結婚とか将来のこととか、今から考えることでもない。いまどき高校生にもなって男女交際の経験もない方がおかしい。
試しにちょっと付き合ってみる――それでいいのかもしれない。なにしろ、もう肉体関係を持ってしまった相手なのだ。
『まあ……考えてみる』
恥ずかしさもあって曖昧に答える。
『でも……』
問題がないわけでもない。
『あんたと付き合うとして……。宏樹と、今まで通りの関係を続けてても平気?』
正確には「今まで通り」ではない。多分、そう遠くない未来、宏樹とも最後の一線を越えてしまう。

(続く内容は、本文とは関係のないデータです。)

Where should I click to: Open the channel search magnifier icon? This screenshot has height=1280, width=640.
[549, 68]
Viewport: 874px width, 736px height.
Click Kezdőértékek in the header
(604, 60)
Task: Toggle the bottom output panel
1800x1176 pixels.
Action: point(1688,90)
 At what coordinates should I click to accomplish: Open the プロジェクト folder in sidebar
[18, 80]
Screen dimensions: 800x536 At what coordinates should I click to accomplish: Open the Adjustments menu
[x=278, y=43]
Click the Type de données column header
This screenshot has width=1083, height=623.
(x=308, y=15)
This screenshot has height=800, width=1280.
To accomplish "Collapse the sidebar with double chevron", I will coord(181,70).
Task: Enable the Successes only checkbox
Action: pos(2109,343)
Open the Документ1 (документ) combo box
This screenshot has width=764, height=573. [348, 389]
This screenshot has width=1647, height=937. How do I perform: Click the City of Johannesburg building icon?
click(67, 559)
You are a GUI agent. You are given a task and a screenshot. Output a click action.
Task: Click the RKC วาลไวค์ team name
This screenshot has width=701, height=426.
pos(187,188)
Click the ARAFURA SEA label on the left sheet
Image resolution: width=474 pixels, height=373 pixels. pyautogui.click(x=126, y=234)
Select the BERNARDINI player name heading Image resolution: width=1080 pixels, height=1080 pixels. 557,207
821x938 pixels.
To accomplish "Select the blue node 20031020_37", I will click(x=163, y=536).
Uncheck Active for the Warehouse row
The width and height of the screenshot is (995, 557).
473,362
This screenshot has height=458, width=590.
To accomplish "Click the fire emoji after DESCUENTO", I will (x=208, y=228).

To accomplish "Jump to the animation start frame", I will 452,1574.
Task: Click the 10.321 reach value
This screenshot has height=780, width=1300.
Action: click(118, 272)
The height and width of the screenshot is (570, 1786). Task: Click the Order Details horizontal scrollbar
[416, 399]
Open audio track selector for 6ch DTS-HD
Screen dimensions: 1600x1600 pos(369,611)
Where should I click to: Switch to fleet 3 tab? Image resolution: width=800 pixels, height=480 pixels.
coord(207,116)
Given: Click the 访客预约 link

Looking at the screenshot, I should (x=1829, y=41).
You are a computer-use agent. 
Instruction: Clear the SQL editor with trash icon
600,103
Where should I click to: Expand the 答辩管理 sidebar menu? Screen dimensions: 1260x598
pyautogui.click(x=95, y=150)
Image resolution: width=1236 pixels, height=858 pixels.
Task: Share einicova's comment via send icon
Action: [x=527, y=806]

竹上にとっては些細な問題かも知れないが、一応は確認しておかなければならない。
『んー、まあ俺は構わんが、弟の方はどうかな? たぶん嫌がるぜ? 独占したがるんじゃないか?』
そうだろうか。
宏樹にとって私は、性欲処理の道具なのだ。誰と付き合おうと、自分の欲望さえ満たせられればいいのではないだろうか。
『どうしてそう思う?』
『同じ、男だからな』
私にはよくわからない回答だった。
車を降ろしてもらったのは家の前ではなく、一○○メートルちょっと離れたところだった。
少し、一人で歩きたかった。
少し、一人で考えたかった。
心の準備も必要だった。
頬を撫でる風が涼しい。
胸一杯に新鮮な空気を吸い込む。
脚に力が入らなかった。
あの部分に、鈍い痛みと異物感が残っている。
それが、今日の出来事が夢ではないと物語っている。
初体験、してしまった。
セックス、してしまった。
それも竹上と。
今さらのように実感が湧いてくる。
恥ずかしい。顔が火照る。
そして……なんとなく気まずい。
罪悪感、だろうか。
後ろめたさを感じる必要はないはずなのだが、平常心ではいられない。
宏樹と顔を合わせることに抵抗を感じる。
これから、宏樹とはどうなるのだろう。
竹上との関係を知ったら、宏樹はどう思うのだろう。
隠すことは不可能だった。首筋や胸やお腹、あるいは太腿に、数え切れないほどのキスマークが残っている。竹上が遠慮なしにつけまくったのだ。
私は小さく溜息をついて、躊躇いがちに家に入った。
「……遅かったな」
低い声が出迎える。
私の目に映るのは宏樹の足だけだった。目を合わせることに抵抗があって、うつむいて靴を脱いだ。
「……あいつと一緒だったのか?」
早足で自室に向かおうとする私の背後から、宏樹の声が追ってくる。
一瞬、身体が強張った。
小さく深呼吸して、宏樹に背中を向けたまま答える。
「…………、宏樹には関係ない」
多分、こんな言い方をするべきではなかった。それはわかっていたが、他に言うべき言葉も思いつかなかった。
その直後、なんの前触れもなしに激しい衝撃が頭部を襲う。
暗くなる視界。
遠くなる意識。
殴られたのだ、と理解したところで完全に意識を失った。